Before being admitted to Ellern Mede, I was battling a fight with an eating disorder that was unbeatable. 

I began my struggle with an eating disorder at around 14 years old. At the time it wasn’t so obvious to the public, but internally I knew that something was not right. Over the next 2 years this battle continued. It felt like there was nothing that I could do about it. My physical and mental health was deteriorating at a rapid rate which was having a huge impact on my life.

I was in denial and told my family and doctors that I would get better. This did not happen. I was eventually admitted to my local hospital. Local doctors, my family, and myself did not know what else to do with my ill health. I was on a children’s ward with the goal of resting and physically improving. Again, this did not happen. Of course, the hospital staff did everything they could but they are not eating disorder experts, I felt alone. My health continued to get worse until finally I was admitted to Ellern Mede at age 16.  

 Arriving at Ellern Mede was the scariest thing to happen to me, but looking back, the best thing that has happened to me. I arrived with no happiness, no hope, and no intention of getting better because I could not see an end. Eating disorders grip you so tightly that you are unable to see an ending. You become comfortable being in that grip. Luckily for me, I was arriving in a place full of experts that would give me the environment I needed to not only become physically better, but also help me get mentally better by removing the grip that my eating disorder had over me.

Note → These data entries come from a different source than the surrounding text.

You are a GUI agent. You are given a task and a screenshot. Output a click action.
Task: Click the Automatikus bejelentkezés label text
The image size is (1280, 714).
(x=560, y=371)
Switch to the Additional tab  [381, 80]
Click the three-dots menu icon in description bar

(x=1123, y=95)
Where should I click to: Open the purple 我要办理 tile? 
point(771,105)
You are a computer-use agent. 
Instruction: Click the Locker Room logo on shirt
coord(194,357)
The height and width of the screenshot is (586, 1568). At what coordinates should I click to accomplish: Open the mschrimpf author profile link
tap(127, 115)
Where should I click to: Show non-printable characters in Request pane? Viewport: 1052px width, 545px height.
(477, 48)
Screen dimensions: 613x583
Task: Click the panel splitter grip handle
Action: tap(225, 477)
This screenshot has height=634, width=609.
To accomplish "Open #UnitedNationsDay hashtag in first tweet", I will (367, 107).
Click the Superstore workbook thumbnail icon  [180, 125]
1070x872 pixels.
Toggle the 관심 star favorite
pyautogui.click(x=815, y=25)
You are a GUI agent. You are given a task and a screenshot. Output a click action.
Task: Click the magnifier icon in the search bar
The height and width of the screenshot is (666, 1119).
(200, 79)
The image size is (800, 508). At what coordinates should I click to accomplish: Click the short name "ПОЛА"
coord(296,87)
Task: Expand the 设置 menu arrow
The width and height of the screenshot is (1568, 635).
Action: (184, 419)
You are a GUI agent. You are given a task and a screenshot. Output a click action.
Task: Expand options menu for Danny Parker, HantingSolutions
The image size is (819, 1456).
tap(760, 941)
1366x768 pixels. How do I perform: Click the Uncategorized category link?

I was so used to allowing my eating disorder take control of me and my life, but over time I was shown that I can have my life back and take back my own control. Slowly I learned that to beat my eating disorder I needed to want to beat it. I needed to want my life back, I needed to want to become healthy, I needed to want to recover from my eating disorder. Ellern Mede gave me the tools that I needed for this to happen. 

 I was a patient at Ellern Mede for just under a year, which is a long time to be in a hospital environment and away from my family. However, that is what was required for me to be in the position that I am in today. Becoming physically healthier is one thing, but to fully beat an eating disorder you need to remove the mental grip and control that it has on you. There is no easy short-cut of doing this, it takes time.  

 I am grateful for the time that I spent in Ellern Mede. I would not be in the position that I am in today without them and have left with my life back and with life-long connections to people that I will be forever thankful for.